=== Text passage ===

I have had the good fortune to work with most of the facility assessment companies in the due diligence industry over the past three decades and to have learned from many Experts who were very successful in their field.  In many cases they were Experts with a capital “E”, believing that theirs was the ONLY way to do things.

Unfortunately, they have also provided some of the worst advice I’ve received through the years from both within and outside of the due diligence industry.

Here’s some advice that comes to mind:

“The only way to win contracts with big cities is to know people on the inside.” – From a successful client manager / salesperson whose specialty was municipal contracts.

I believed this one for decades until we proposed on and were awarded a large contract with the City of Los Angeles in 2011.

“The client gave us an impossible deadline.  We’re going to be late and there’s nothing we can do.” – From one of my bosses along the way that wasn’t willing to stay up all night and complete the project by the deadline.

Not surprisingly, he lost the client’s account soon afterwards… I learned what not to do and we have never missed a deadline in our company.

“You will never sell any of these.”  – From a successful salesperson advising us on our inflatable Christmas decoration idea.

We ended up selling out on eBay and, next thing you know, we’re seeing inflatable decorations on front lawns throughout the country.

“Your eyes will never get better; they will only get worse.” – From my well-meaning optometrist while I was in 7th grade.

Next thing I knew there was Lasik surgery and after 30 years I could throw away my glasses and contacts.

“You’ll never make that much money in your own company.” – From the founder of a successful consulting firm trying to dissuade me from starting my own company.

=== Provided material ===

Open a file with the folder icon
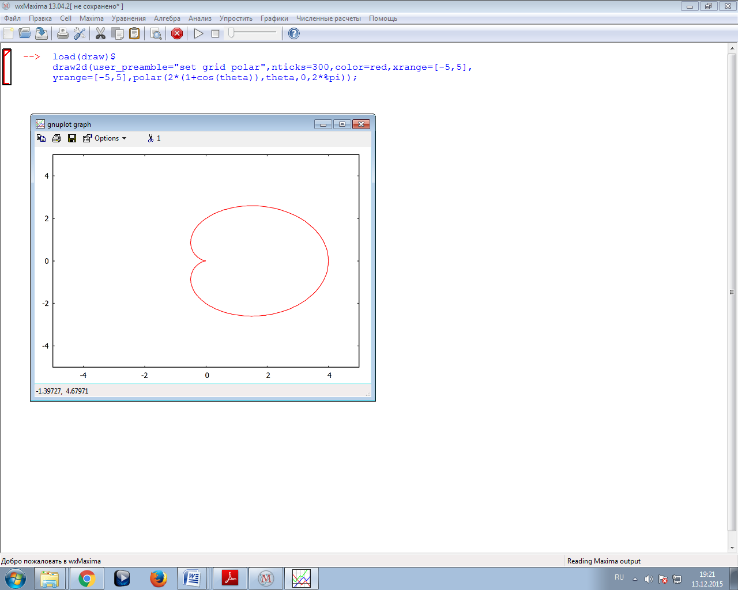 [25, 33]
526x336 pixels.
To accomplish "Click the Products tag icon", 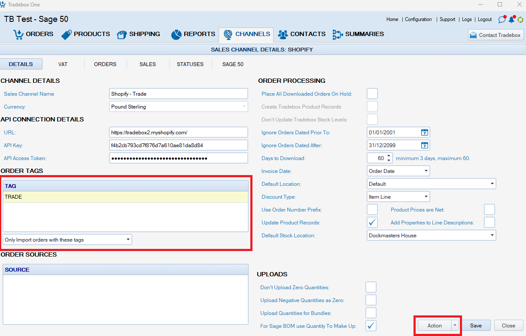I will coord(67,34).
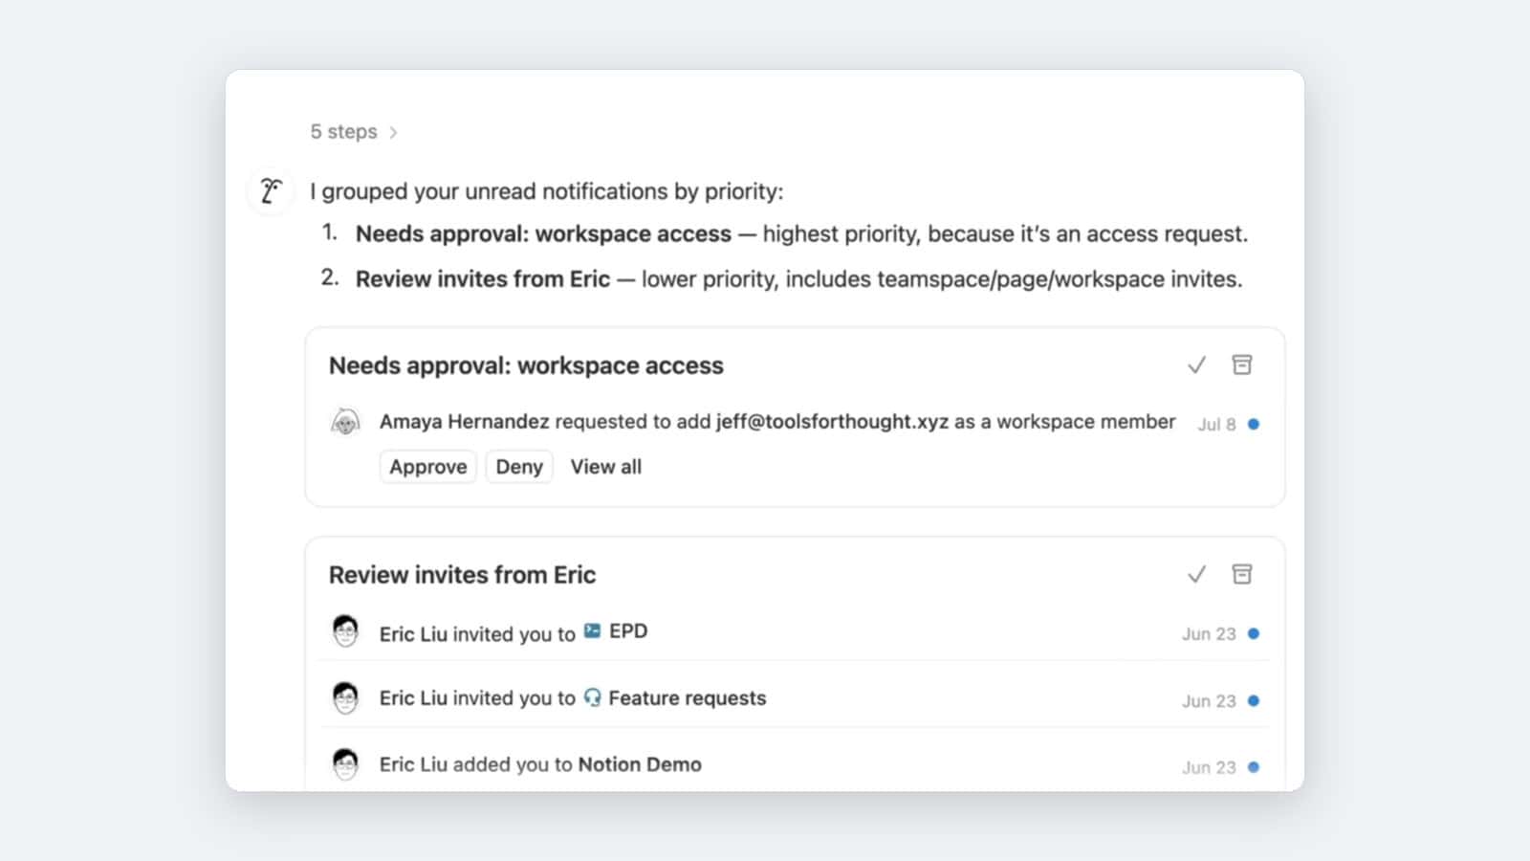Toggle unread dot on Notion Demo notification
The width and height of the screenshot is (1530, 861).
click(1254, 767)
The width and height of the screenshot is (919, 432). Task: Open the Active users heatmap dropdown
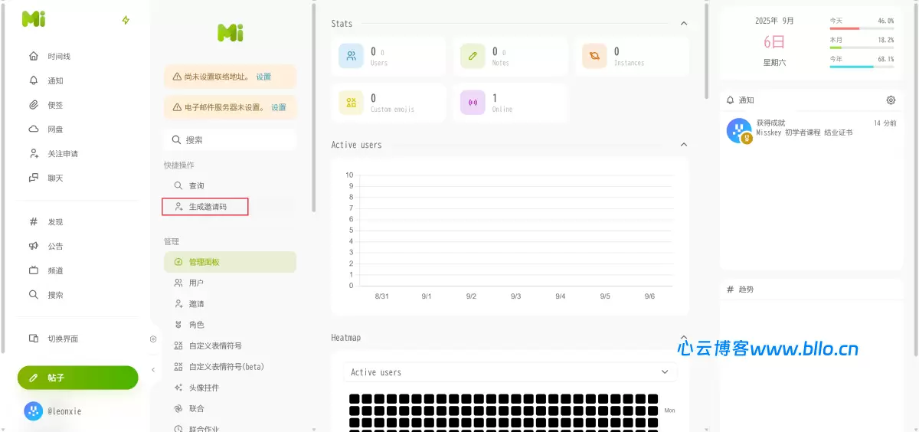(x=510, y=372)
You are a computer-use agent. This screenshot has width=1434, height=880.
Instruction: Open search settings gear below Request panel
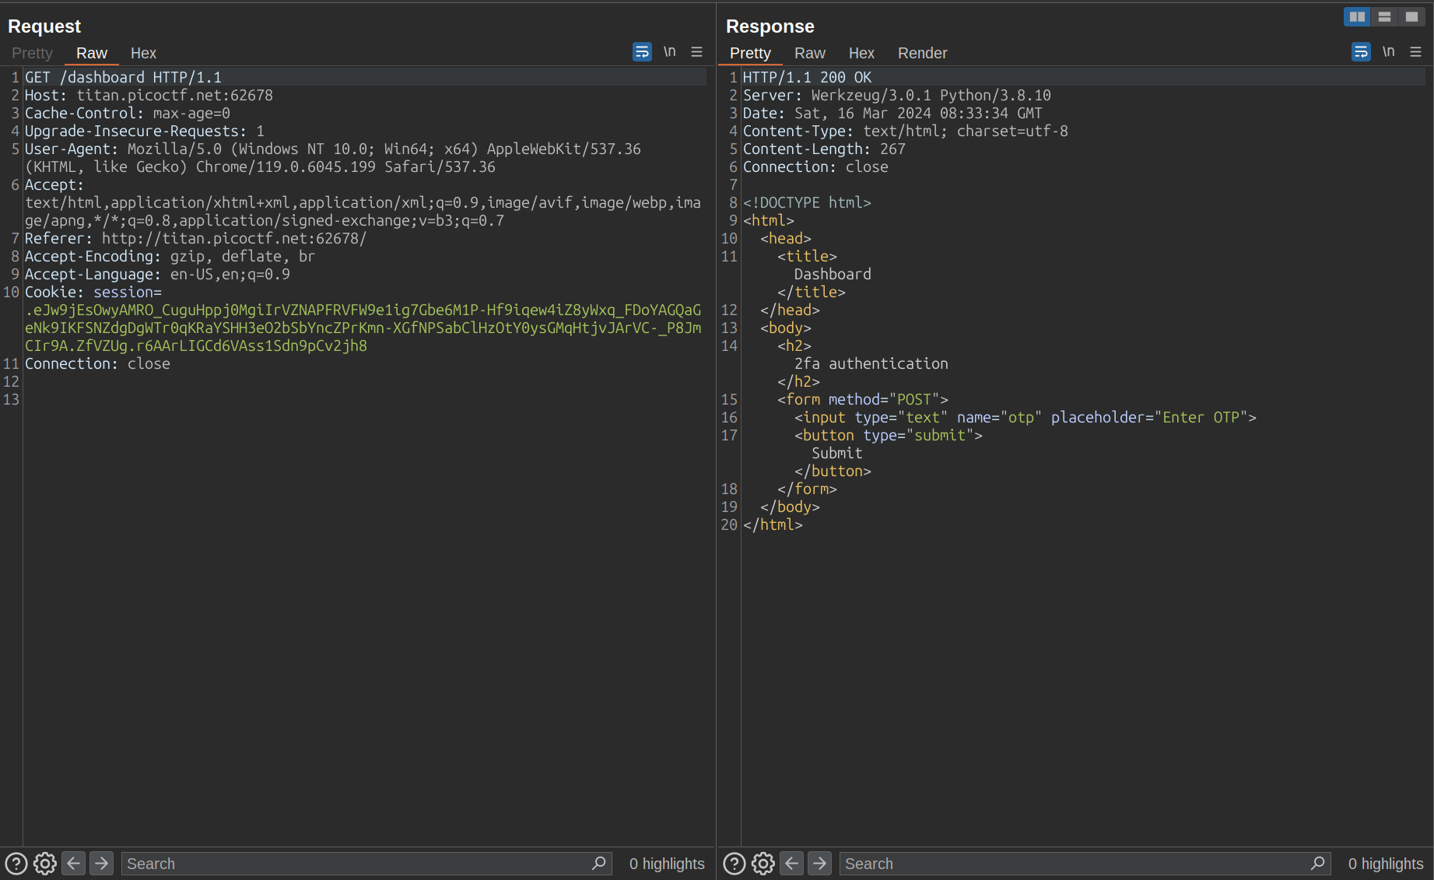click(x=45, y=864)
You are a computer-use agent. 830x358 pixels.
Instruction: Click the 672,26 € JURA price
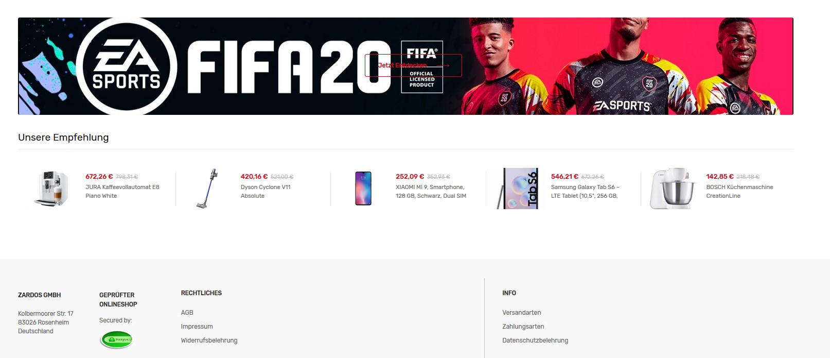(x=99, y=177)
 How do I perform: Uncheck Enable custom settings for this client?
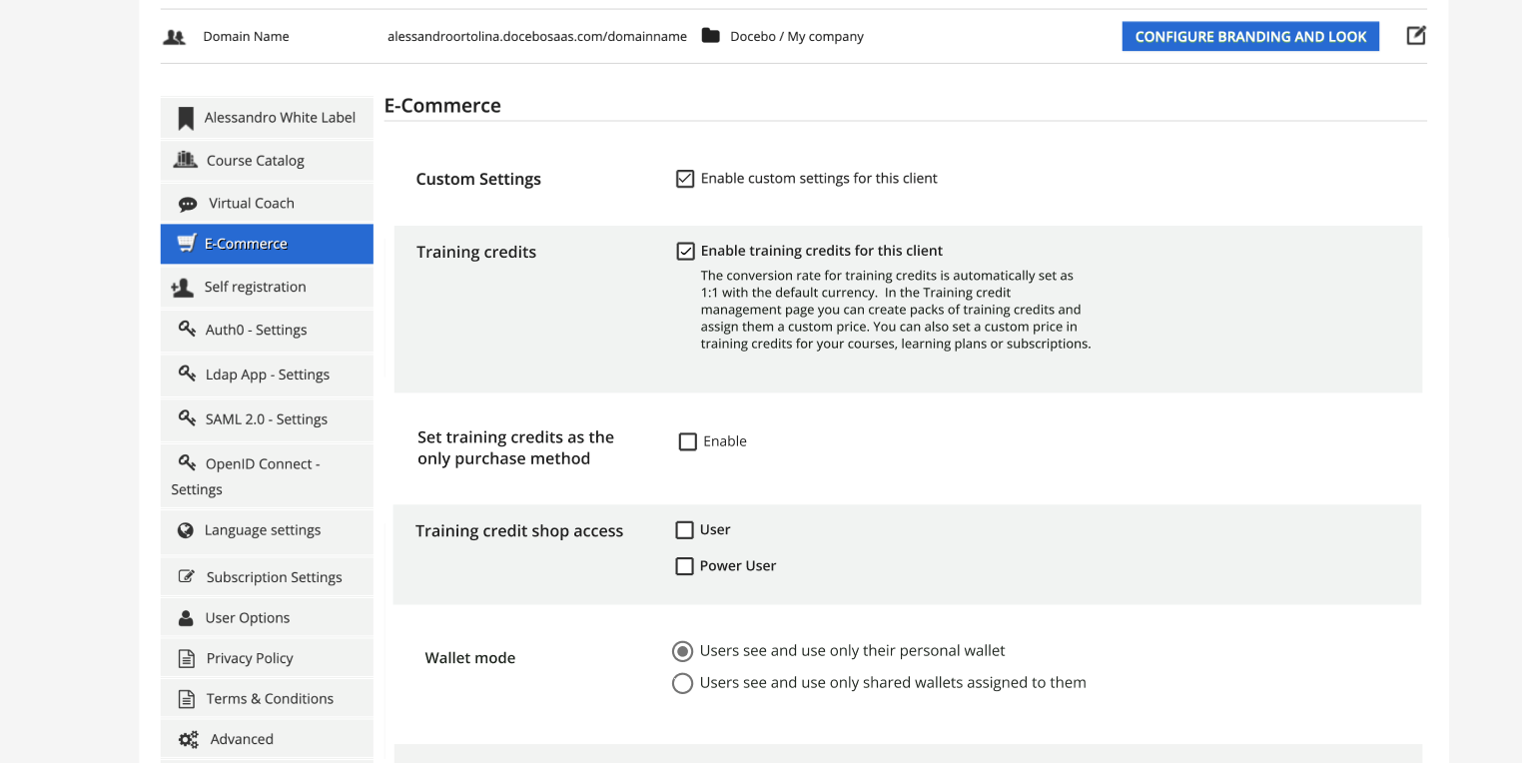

===

§ Work request 1: According to the passage on bad advice from experts, in what year was the author's company awarded a large contract with the City of Los Angeles?
§ Work request 2: Continue the passage on bad advice from experts, picking up right after its final quoted piece of advice.

§ Response area 1: 2011

§ Response area 2:
While there are certainly more expenses in one’s own company, I’ve come to believe the sky is the limit in terms of financial rewards for entrepreneurs, not to mention the satisfaction and happiness that comes from being your own boss.

When I was younger I used to listen and believe each of the experts I worked alongside.  And I did learn quite a bit from each of them.  Now, when I hear an expert definitively state what they know to be the ABSOLUTE TRUTH of how things work or how to do things or what the future holds, I’m automatically skeptical.  I listen and see what there is to gain from the advice, but I don’t automatically believe it like I once did.

The challenge with Experts is that frequently the more successful they are, the more they believe theirs is the only way to do things or to look at an issue.

In our company we are experts in what we do, but I think we are a different kind.  We realize there are many ways to approach any given situation, many approaches to any given project and many ways to accomplish various goals.  If anything we are experts in looking at each project newly and determining the best way to serve the needs of our client given the unique circumstances and parameters of that particular project.  That includes the correct project process, data gathering, staffing, and product delivery.  We are experts, but with a small “e”.